VILLANOVA, Pa. – The Center for Peace and Justice Education at Villanova University will present the 2012 Adela Dwyer-St. Thomas of Villanova Peace Award to Wendell Berry, a poet, author, cultural critic, conservationist and farmer often described as a “21st century Henry David Thoreau.” Established in 1990, the Adela Dwyer-St. Thomas of Villanova Peace Award recognizes an individual or group for outstanding contributions to the understanding of the meaning and conditions of justice and peace in human communities. This year’s award will be presented Tuesday, Nov. 13 at 4 p.m. in the Villanova Room of The Connelly Center located on the campus of Villanova University.

Berry is the author of more than 50 books of poetry, fiction and essays, and through his writing has devoted his life to spreading his message of living harmoniously with the earth. He believes that small-scale farming is essential to local economies, and that strong local economies are essential to the survival and well-being of the planet. Like Thoreau, one of Berry’s fundamental concerns is working out a basis for living a principled and simplified life. Recently, Berry was awarded the National Humanities Medal, the Cleanth Brooks Medal for Lifetime Achievement by the Fellowship of Southern Writers, and the Louis Bromfield Society Award. In April 2012, Berry delivered the 41st annual Jefferson Lecture in the Humanities, the highest honor the federal government has for “distinguished intellectual achievement” in the humanities.

“Villanova University and the Center for Peace and Justice Education are deeply honored to award the 2012 Adela Dwyer/St. Thomas of Villanova Peace Award to Wendell Berry,” said Dr. Kathryn Getek Soltis, Director of Villanova’s Center for Peace and Justice Education. “As a farmer, author, poet, and cultural critic he has challenged us – as individuals and as a nation – to rethink our relationships with one another and with our land. Through it all, he reminds us of the care, integrity, and humility it takes to pursue peace.”

The University’s Center for Peace and Justice Education selects the award recipient from a list of candidates nominated by members of the Villanova University community. Past winners include Leymah Gbowee; Noam Chomsky; Daniel J. Berrigan; SJ; Sister Helen Prejean, CSJ; Project H.O.M.E.; and Archbishop Desmond Tutu.

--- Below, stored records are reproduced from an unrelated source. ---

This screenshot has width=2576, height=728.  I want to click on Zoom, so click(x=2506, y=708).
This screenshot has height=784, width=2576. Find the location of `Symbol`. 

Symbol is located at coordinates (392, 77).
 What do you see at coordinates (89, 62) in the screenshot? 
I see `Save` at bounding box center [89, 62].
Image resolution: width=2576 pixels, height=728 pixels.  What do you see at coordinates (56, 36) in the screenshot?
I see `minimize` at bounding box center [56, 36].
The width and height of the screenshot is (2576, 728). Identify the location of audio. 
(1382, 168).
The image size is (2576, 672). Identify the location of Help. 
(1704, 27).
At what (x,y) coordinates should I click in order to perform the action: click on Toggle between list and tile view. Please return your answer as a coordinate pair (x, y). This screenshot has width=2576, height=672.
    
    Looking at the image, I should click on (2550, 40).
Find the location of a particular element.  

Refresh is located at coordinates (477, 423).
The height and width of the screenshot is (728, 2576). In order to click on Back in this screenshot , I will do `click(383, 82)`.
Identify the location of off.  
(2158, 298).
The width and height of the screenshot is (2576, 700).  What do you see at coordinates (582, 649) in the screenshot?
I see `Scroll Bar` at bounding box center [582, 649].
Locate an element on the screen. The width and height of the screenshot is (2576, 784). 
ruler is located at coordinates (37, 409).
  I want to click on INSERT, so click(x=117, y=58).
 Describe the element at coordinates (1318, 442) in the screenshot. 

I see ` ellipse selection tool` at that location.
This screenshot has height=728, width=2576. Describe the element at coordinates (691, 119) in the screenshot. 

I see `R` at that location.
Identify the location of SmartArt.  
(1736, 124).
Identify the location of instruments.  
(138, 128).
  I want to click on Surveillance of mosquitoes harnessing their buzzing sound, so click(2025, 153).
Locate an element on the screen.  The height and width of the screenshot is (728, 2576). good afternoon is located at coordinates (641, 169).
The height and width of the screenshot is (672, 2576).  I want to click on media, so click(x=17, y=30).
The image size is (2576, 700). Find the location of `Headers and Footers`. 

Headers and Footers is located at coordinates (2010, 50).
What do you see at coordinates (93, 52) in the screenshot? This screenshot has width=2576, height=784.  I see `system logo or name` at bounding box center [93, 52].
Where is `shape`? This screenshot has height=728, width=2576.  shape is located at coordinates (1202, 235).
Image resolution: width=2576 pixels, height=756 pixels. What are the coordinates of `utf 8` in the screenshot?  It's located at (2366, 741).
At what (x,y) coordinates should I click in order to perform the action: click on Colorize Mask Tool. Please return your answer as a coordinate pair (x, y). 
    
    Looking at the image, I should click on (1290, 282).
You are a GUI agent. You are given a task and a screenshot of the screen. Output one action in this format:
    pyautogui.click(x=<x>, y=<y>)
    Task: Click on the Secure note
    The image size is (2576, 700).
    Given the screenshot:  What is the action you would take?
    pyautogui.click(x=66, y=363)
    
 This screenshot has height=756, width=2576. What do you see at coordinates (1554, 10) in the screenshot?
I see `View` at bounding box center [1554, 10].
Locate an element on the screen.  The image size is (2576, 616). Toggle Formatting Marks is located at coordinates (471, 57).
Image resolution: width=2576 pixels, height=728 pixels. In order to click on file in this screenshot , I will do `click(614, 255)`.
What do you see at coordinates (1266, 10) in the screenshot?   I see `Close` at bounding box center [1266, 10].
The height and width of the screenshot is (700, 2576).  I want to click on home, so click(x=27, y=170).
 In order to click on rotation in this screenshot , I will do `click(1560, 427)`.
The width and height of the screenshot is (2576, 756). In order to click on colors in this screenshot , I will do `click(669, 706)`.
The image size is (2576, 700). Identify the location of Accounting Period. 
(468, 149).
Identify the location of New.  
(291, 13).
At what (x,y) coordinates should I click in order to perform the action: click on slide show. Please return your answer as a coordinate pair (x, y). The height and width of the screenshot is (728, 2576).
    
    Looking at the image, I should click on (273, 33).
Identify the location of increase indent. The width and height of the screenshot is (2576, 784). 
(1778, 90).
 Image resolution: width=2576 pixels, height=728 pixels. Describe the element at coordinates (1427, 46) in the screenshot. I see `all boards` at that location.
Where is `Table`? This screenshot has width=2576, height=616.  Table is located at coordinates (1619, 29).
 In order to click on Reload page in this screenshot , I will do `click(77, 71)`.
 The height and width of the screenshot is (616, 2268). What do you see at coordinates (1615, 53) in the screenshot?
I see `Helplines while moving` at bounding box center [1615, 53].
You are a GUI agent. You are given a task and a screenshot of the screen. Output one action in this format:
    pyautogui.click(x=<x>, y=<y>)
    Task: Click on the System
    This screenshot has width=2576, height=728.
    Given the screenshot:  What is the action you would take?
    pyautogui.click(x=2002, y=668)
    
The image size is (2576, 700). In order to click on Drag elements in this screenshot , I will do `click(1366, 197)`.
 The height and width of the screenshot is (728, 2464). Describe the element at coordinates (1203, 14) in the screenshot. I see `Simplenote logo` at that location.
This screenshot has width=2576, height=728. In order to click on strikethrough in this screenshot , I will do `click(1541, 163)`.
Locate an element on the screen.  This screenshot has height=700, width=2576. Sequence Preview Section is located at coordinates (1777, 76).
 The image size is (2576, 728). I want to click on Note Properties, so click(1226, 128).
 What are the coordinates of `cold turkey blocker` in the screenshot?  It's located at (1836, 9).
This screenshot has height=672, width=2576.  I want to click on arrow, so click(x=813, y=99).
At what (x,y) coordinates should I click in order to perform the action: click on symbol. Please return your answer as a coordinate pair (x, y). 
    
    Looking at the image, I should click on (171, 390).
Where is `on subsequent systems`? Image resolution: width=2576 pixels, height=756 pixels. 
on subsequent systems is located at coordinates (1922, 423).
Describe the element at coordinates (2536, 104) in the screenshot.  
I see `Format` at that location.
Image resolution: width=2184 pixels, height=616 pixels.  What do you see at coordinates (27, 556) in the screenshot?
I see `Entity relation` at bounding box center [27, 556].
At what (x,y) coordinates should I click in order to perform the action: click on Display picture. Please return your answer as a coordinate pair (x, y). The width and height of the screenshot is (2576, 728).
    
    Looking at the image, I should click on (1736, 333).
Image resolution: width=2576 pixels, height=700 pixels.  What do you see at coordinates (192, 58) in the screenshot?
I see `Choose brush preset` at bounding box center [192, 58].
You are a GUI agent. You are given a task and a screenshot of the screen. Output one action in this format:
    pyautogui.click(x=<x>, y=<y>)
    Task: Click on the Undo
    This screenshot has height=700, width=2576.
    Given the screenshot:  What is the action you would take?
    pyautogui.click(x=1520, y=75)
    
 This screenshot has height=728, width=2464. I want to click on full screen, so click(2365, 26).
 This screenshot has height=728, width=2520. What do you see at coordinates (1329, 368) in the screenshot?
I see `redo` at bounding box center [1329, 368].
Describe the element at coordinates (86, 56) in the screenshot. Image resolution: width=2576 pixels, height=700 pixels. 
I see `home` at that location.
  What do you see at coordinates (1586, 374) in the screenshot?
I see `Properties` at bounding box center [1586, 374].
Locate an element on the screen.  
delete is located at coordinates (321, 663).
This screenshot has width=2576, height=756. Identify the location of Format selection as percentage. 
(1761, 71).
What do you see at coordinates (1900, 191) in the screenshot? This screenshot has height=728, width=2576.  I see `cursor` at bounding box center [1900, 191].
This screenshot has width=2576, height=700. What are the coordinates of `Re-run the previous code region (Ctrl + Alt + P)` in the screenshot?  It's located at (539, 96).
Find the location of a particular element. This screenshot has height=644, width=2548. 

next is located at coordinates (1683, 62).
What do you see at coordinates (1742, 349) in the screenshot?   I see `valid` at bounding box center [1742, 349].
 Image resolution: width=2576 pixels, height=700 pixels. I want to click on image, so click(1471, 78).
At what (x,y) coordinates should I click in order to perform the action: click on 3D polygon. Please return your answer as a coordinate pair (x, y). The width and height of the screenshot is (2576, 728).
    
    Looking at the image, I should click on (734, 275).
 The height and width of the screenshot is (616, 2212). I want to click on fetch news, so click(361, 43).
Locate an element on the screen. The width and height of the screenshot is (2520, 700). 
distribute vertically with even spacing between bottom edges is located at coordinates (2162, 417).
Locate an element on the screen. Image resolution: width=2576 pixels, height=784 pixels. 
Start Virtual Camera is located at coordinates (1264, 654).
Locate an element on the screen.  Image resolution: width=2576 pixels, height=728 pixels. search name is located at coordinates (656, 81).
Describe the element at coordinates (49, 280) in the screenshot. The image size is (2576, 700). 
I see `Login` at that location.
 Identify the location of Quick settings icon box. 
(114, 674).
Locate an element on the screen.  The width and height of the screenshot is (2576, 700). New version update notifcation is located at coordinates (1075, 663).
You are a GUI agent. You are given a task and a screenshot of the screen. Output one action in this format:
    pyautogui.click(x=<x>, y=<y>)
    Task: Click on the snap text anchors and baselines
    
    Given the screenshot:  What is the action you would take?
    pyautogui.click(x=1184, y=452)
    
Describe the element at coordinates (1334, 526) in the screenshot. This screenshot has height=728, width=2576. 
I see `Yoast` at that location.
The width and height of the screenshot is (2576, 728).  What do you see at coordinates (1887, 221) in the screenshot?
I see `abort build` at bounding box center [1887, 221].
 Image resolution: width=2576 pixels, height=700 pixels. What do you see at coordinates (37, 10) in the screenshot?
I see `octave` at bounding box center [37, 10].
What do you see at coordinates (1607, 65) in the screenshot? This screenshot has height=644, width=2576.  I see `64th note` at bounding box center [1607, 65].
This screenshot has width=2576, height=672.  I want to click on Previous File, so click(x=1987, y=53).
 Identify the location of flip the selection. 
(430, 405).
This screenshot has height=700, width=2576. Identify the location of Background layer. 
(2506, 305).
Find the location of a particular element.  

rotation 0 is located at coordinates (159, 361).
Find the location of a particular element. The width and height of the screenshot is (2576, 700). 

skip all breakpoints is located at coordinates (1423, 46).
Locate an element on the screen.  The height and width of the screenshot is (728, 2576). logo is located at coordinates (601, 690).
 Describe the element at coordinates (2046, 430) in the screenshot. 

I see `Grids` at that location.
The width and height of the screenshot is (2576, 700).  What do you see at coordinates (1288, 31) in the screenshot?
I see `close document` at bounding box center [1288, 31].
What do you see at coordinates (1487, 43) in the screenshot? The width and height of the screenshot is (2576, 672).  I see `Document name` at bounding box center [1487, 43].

About Villanova University: Since 1842, Villanova University’s Augustinian Catholic intellectual tradition has been the cornerstone of an academic community in which students learn to think critically, act compassionately and succeed while serving others. There are more than 10,000 undergraduate, graduate and law students in the University's five colleges – the College of Liberal Arts and Sciences, the Villanova School of Business, the College of Engineering, the College of Nursing and the Villanova University School of Law. As students grow intellectually, Villanova prepares them to become ethical leaders who create positive change everywhere life takes them.